It’s about as historic as it gets. Close on the heels of Ireland and Afghanistan playing their maiden Test matches, we have Nepal starting out as an ODI nation.
Nepal’s rise up the ranks has been a fantastic story, and the positive results at the ICC Cricket World Cup Qualifier 2018 have only served to whet the appetite.
In Paras Khadka, they have an outstanding batsman and captain, and in Sandeep Lamichhane, Nepal have a budding superstar, a teenaged leg-spinner who has impressed everyone who has seen him.
But Nepal is a lot more than the two of them. There is a fair bit of experience in the ranks, with the likes of Shakti Gauchan, Basant Regmi, Sompal Kami, Sharad Vesawkar, Gyanendra Malla and others having served Nepal cricket well for long.

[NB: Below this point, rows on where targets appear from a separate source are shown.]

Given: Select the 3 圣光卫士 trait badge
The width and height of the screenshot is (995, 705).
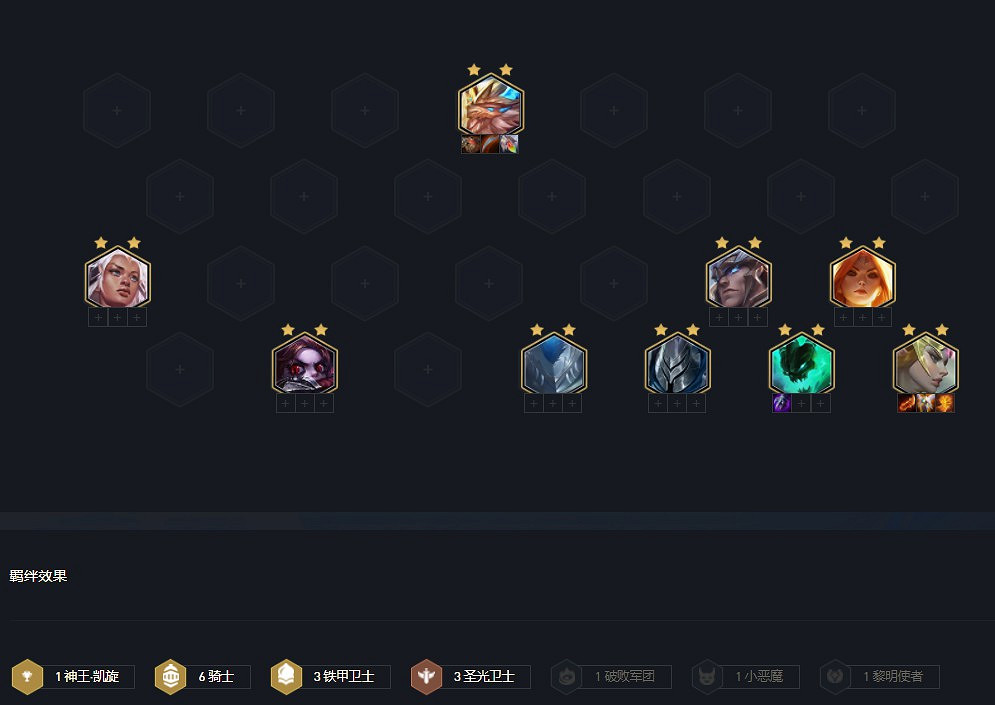Looking at the screenshot, I should [x=470, y=676].
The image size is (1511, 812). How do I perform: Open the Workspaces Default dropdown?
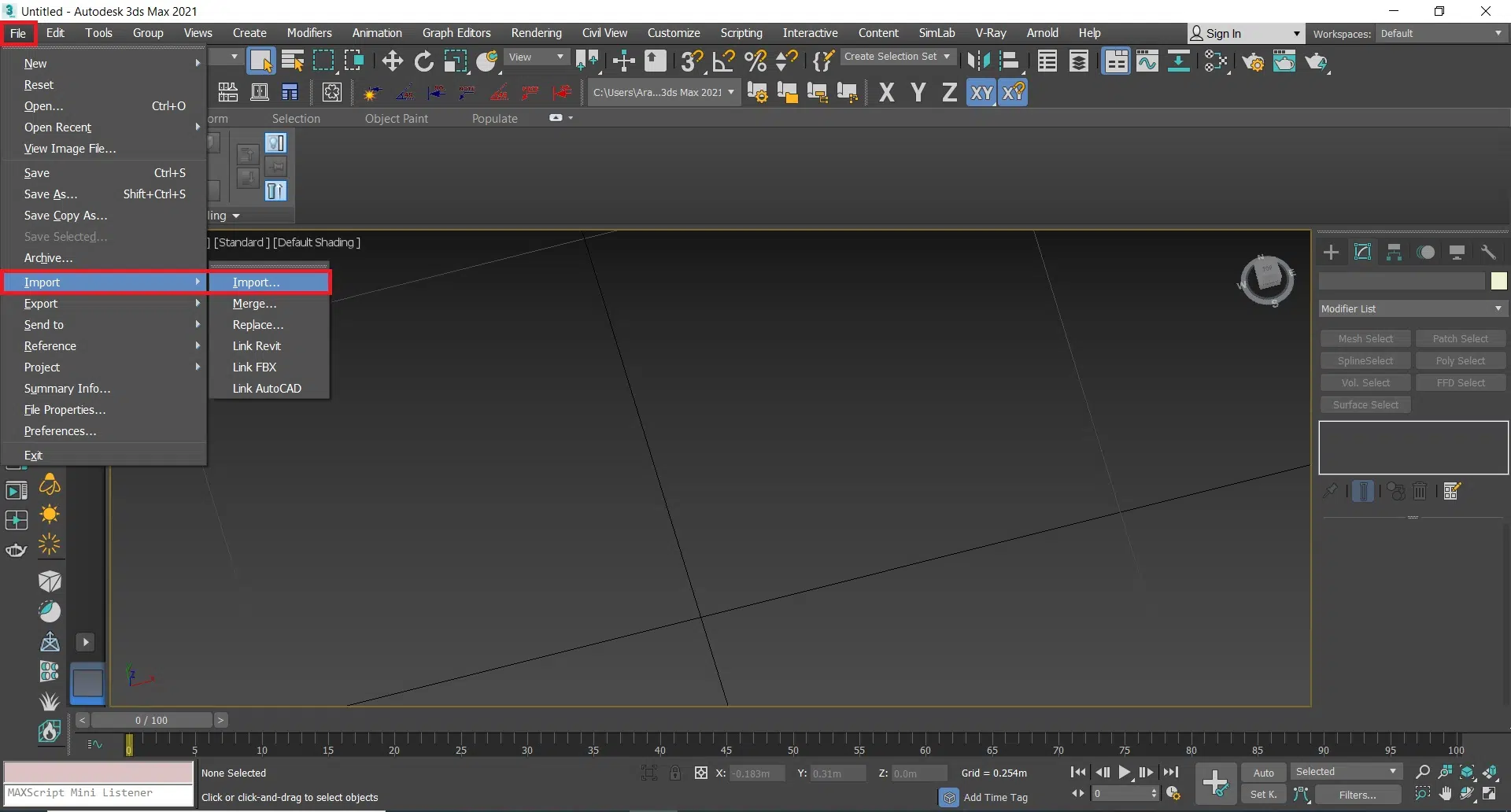tap(1441, 34)
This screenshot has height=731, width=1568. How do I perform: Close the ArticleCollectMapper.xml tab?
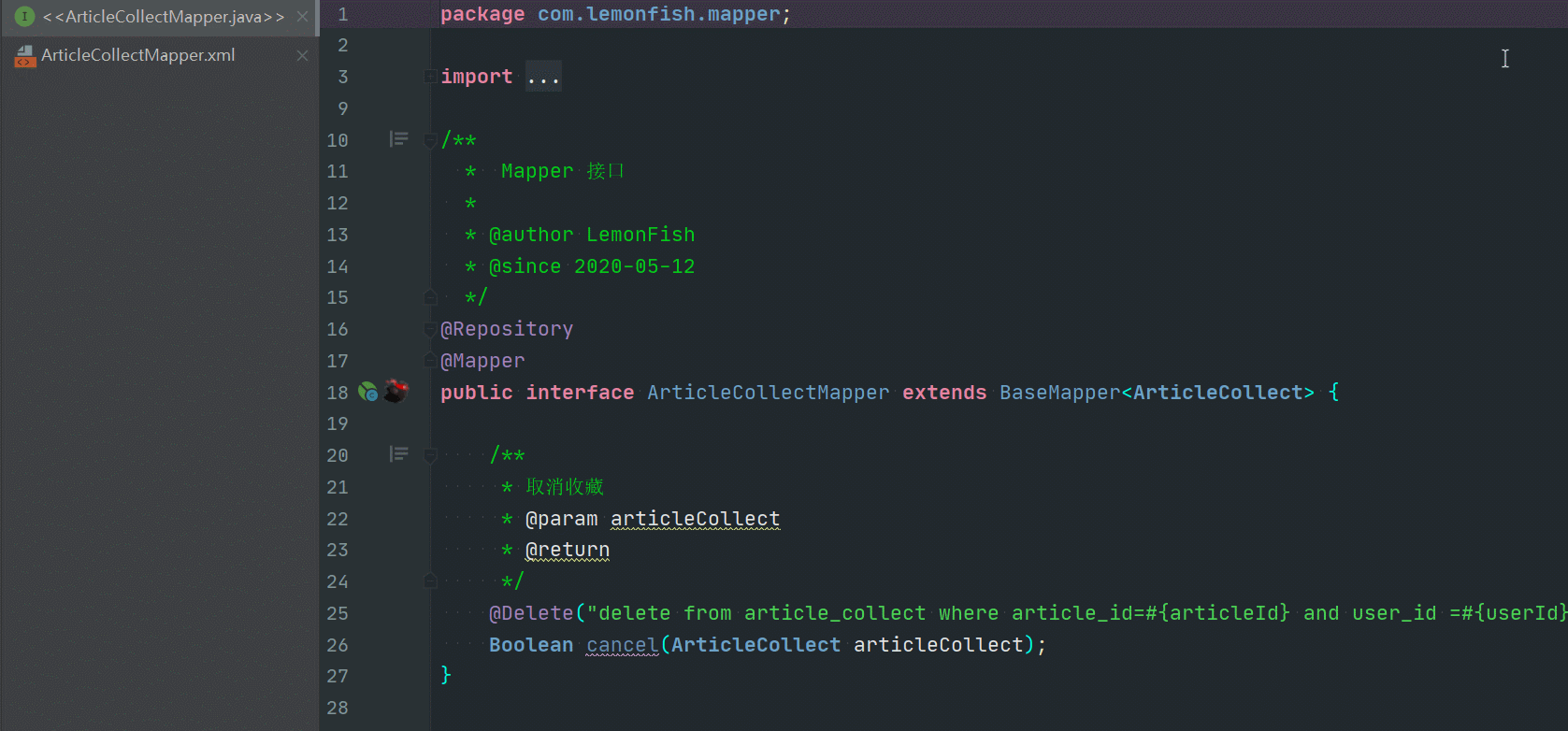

What makes them exciting, though, is the fact that they have shown excellent temperament to go with their skills. The unbroken last-wicket stand of 51 runs between Karan KC and Lamichhane against Canada, which took them to the qualifiers, was a sign of things to come, and they have made a habit of winning close games, which has led to the ‘Cardiac Kids’ epithet to be attached to the team.
But it’s not lost on Khadka, or the team, that having reached the ODI level, it’s time for Nepal to put up more such performances and build on their recent gains.
“We have always wanted to get to this point but the challenge is to keep on growing. Eight years ago, we were playing in ICC World Cricket League Division Five and now we are among the top 16 nations in the world, with ODI status guaranteed for the next four years,” he wrote on the International Cricket Council website.
Against the Netherlands, Nepal will back themselves to do well even though the home side have had the wood on the visitors in recent times. Their latest encounter, in a Twenty20 International at Lord’s, was loaded in favour of the Netherlands when rain spoilt the game, and at the ICC CWCQ 2018, the Netherlands won the seventh-place playoff in Kwekwe by 45 runs.
And if Nepal are experienced, the Netherlands side is even more so. Unlike Nepal, the Netherlands have played ODI cricket, 79 matches, starting as far back as in 1996 during the ICC Cricket World Cup.
As for players of class, Pieter Seelaar, the captain, Wesley Barresi, Stephan Myburgh, Max O’Dowd, Michael Rippon and Paul van Meekeren are about as good as they come, and will be gung-ho about making sure they assert their authority over the newcomers as well as possible.
It should be an excellent contest over two games, with both teams looking to strike first to get the upper hand.